A Melbourne aged care home where 45 people died from COVID-19 has been charged by the workplace safety watchdog, while some family members believe its managers should be jailed.
WorkSafe Victoria on Monday announced it has charged St Basil’s Homes for the Aged in Victoria with nine breaches of the Occupational Health and Safety Act.
It alleges that in July 2020, after the home was notified a worker tested positive to COVID-19, St Basil’s failed to require workers to wear personal protective equipment.
It also allegedly failed to train workers how to safely don and remove protective equipment, to verify that staff were competent using it, tell staff when it should be used and supervise its use.
Ninety-four residents and the same number of staff tested positive for COVID-19, with 45 people subsequently dying of complications from the virus.
The maximum penalty for each of St Basil’s alleged offences is a fine of $1.49 million.
Spiros Vasilakis, whose mother Maria died at St Basil’s, said he was pleased to hear that charges had been laid but believed a “stint in prison” was a reasonable punishment.
“That they’ve been charged, is fantastic, but if the end result is a fine, that’s the hollow bit,” he told Nine News Melbourne on Monday.

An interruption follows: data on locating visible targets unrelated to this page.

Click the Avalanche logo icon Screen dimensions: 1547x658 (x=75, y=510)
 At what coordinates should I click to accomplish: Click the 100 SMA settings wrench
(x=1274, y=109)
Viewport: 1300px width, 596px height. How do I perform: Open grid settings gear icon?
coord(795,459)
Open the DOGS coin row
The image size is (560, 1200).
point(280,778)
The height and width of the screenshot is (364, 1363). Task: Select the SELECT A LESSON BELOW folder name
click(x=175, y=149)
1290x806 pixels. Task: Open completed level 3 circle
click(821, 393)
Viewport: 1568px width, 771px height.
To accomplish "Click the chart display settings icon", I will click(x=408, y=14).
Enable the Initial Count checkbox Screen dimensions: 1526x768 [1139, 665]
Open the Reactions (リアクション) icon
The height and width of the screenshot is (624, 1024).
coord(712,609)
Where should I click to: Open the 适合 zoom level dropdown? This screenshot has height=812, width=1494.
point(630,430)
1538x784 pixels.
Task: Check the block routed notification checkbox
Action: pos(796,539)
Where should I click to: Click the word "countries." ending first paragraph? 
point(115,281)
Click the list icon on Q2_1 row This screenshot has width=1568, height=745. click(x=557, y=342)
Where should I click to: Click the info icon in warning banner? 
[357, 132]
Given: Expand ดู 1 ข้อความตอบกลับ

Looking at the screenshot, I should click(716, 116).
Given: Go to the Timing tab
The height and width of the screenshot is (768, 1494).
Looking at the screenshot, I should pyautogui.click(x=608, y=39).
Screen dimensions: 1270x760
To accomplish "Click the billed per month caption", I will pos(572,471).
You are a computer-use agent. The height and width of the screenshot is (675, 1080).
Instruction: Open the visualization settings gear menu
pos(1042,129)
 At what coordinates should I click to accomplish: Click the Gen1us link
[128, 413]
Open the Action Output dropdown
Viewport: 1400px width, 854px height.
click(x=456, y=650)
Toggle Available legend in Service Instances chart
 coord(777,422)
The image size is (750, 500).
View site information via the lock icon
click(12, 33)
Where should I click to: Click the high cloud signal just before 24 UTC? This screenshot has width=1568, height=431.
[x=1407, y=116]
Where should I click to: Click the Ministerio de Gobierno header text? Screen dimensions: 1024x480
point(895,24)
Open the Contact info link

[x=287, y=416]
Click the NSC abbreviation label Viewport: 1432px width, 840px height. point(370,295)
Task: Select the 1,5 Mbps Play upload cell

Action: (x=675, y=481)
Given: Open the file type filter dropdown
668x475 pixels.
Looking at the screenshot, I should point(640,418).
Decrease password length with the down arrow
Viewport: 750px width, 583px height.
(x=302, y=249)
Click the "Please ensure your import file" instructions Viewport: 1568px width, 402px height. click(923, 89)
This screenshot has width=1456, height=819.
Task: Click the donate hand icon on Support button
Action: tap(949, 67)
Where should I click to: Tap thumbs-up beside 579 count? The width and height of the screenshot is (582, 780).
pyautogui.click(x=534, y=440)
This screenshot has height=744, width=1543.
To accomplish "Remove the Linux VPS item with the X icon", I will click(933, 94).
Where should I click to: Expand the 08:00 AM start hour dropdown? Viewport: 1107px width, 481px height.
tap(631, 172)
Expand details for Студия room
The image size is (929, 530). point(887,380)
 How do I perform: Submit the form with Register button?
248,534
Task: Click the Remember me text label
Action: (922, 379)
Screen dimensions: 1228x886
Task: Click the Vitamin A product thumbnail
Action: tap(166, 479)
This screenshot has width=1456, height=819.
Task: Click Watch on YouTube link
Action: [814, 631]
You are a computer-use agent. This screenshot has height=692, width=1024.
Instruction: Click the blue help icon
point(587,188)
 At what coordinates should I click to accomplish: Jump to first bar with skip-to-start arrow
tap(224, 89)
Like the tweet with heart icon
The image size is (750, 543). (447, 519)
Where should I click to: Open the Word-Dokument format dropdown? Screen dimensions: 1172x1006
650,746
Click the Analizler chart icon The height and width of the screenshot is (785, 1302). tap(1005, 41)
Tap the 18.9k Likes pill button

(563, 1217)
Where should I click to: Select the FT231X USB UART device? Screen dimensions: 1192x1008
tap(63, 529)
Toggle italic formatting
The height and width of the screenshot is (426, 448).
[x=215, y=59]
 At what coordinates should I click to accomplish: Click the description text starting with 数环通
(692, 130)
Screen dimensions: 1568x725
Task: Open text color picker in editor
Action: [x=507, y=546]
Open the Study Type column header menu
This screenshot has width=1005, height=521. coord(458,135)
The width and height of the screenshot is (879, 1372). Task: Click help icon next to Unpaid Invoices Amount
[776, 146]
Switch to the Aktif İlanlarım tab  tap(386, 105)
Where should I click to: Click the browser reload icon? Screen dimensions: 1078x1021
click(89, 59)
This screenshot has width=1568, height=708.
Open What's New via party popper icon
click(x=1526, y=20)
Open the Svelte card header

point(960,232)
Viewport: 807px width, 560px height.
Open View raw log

The safety watchdog’s investigation into the aged care home took 23 months, and involved reviewing thousands of pages of documents and multiple witness interviews, WorkSafe said.
The St Basil’s matter is listed for a filing hearing at Melbourne Magistrates’ Court on August 1.
A coronial inquest into 45 COVID-19 deaths at the aged care home is ongoing and has heard allegations residents were not properly fed or cared for throughout the 2020 outbreak.
Evacuating the home’s residents during the outbreak was never seriously considered, and outbreak managers instead replaced the entire staff with an emergency workforce, Coroner John Cain was told.
The inquest is on hold while the home’s chairman Kon Kontis and director of nursing Vicky Kos fight an order that they give evidence about their involvement in managing the outbreak on grounds of self-incrimination.
Both have been told nothing they say can be used against them in criminal proceedings, but their lawyers have accused WorkSafe of using the inquest as a “dress rehearsal” for a criminal case.
St Basil’s has been contacted for comment.